- [Action item]
Among the lines of the records below, count those with the word "High". Reply with that number alone.

- [Records for processing]
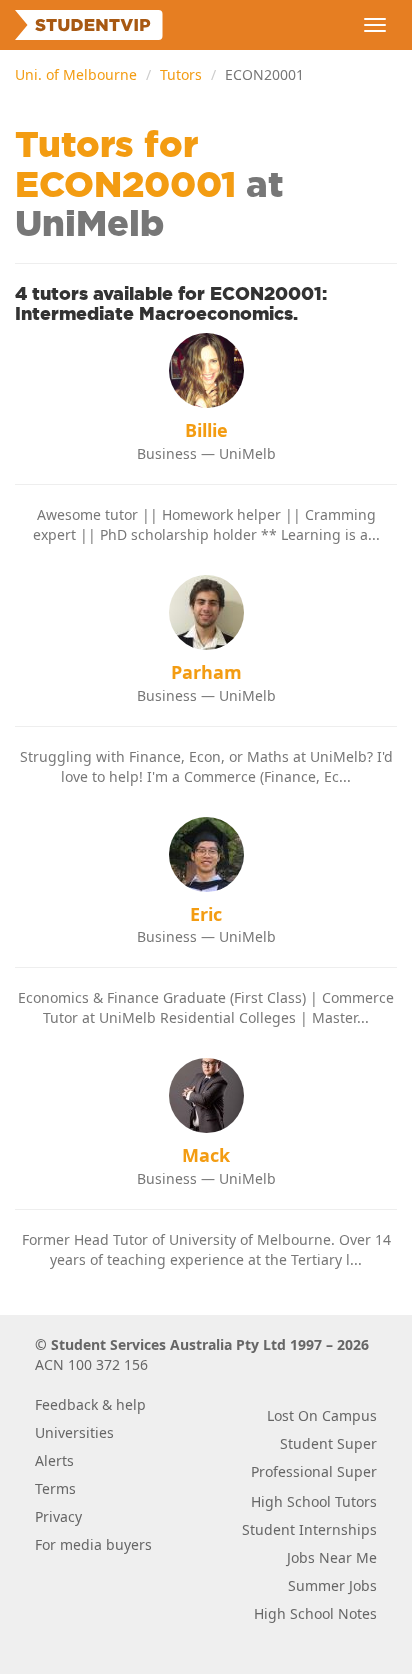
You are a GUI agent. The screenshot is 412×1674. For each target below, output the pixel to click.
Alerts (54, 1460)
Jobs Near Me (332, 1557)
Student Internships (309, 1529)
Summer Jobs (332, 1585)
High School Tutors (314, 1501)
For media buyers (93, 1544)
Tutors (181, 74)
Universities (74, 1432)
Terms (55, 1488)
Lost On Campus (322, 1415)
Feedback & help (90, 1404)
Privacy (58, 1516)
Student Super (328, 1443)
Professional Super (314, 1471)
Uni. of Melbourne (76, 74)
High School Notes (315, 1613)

--

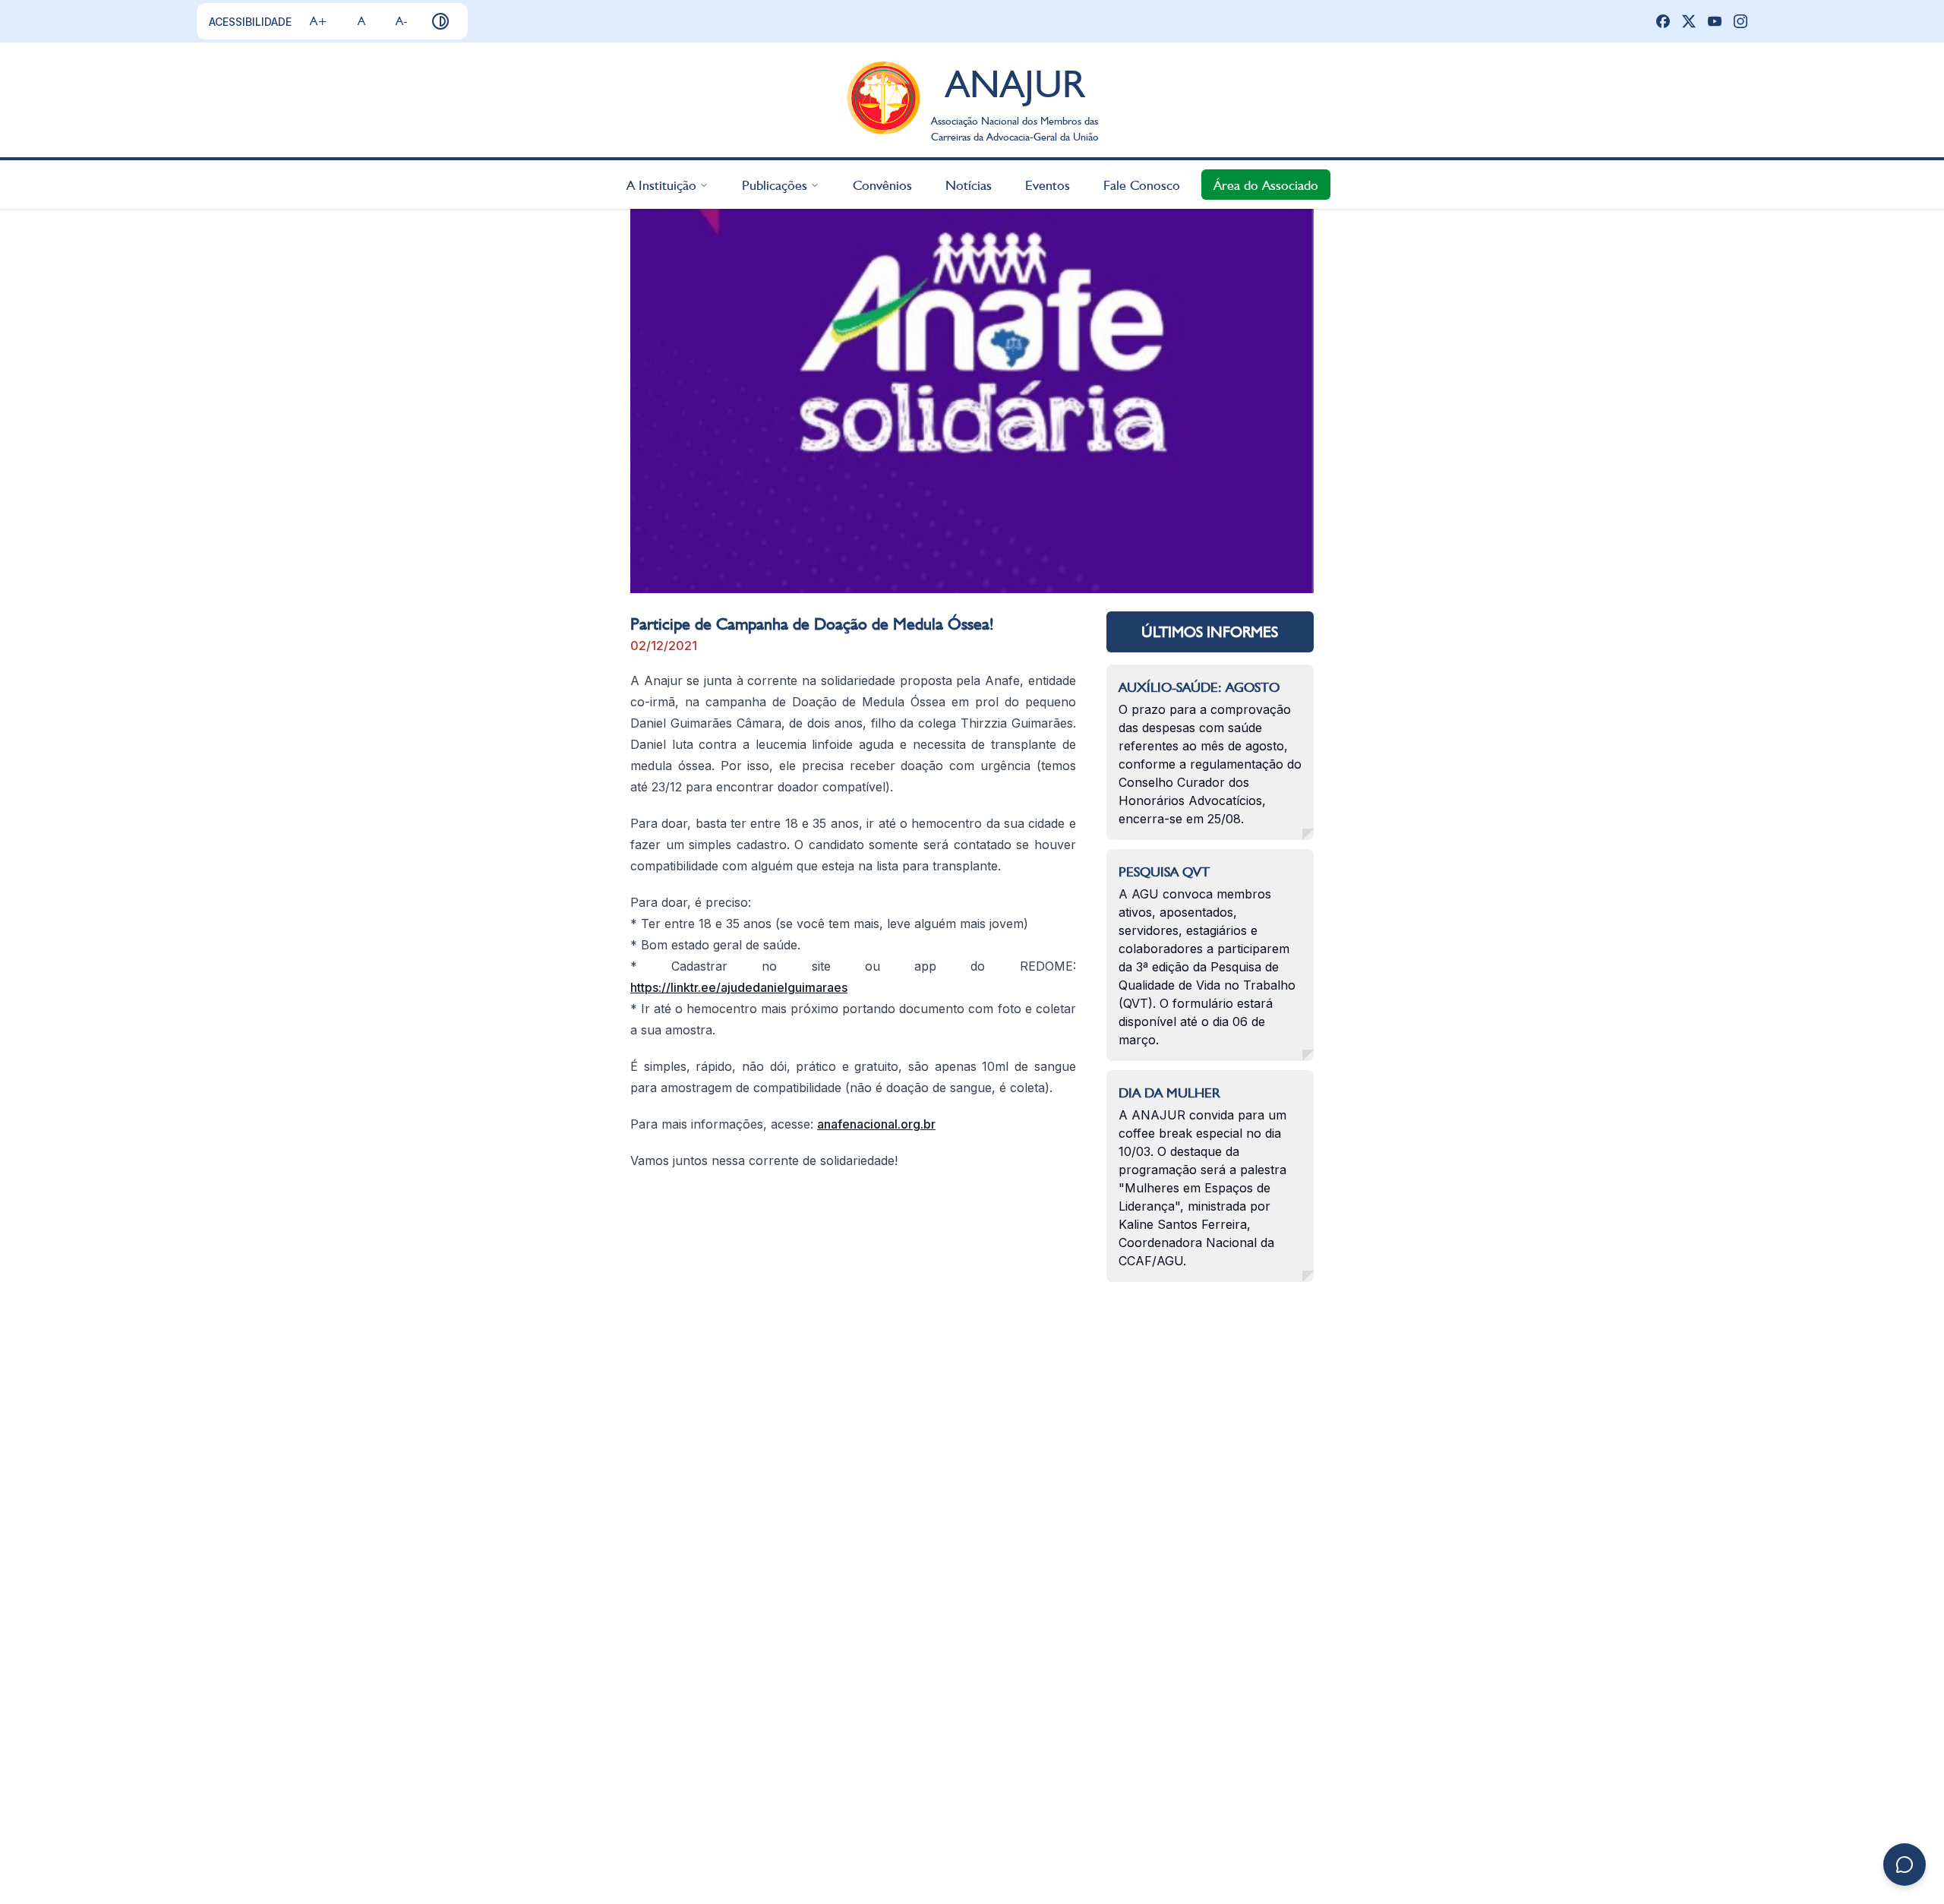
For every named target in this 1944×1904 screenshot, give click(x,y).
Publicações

- [Output below]
2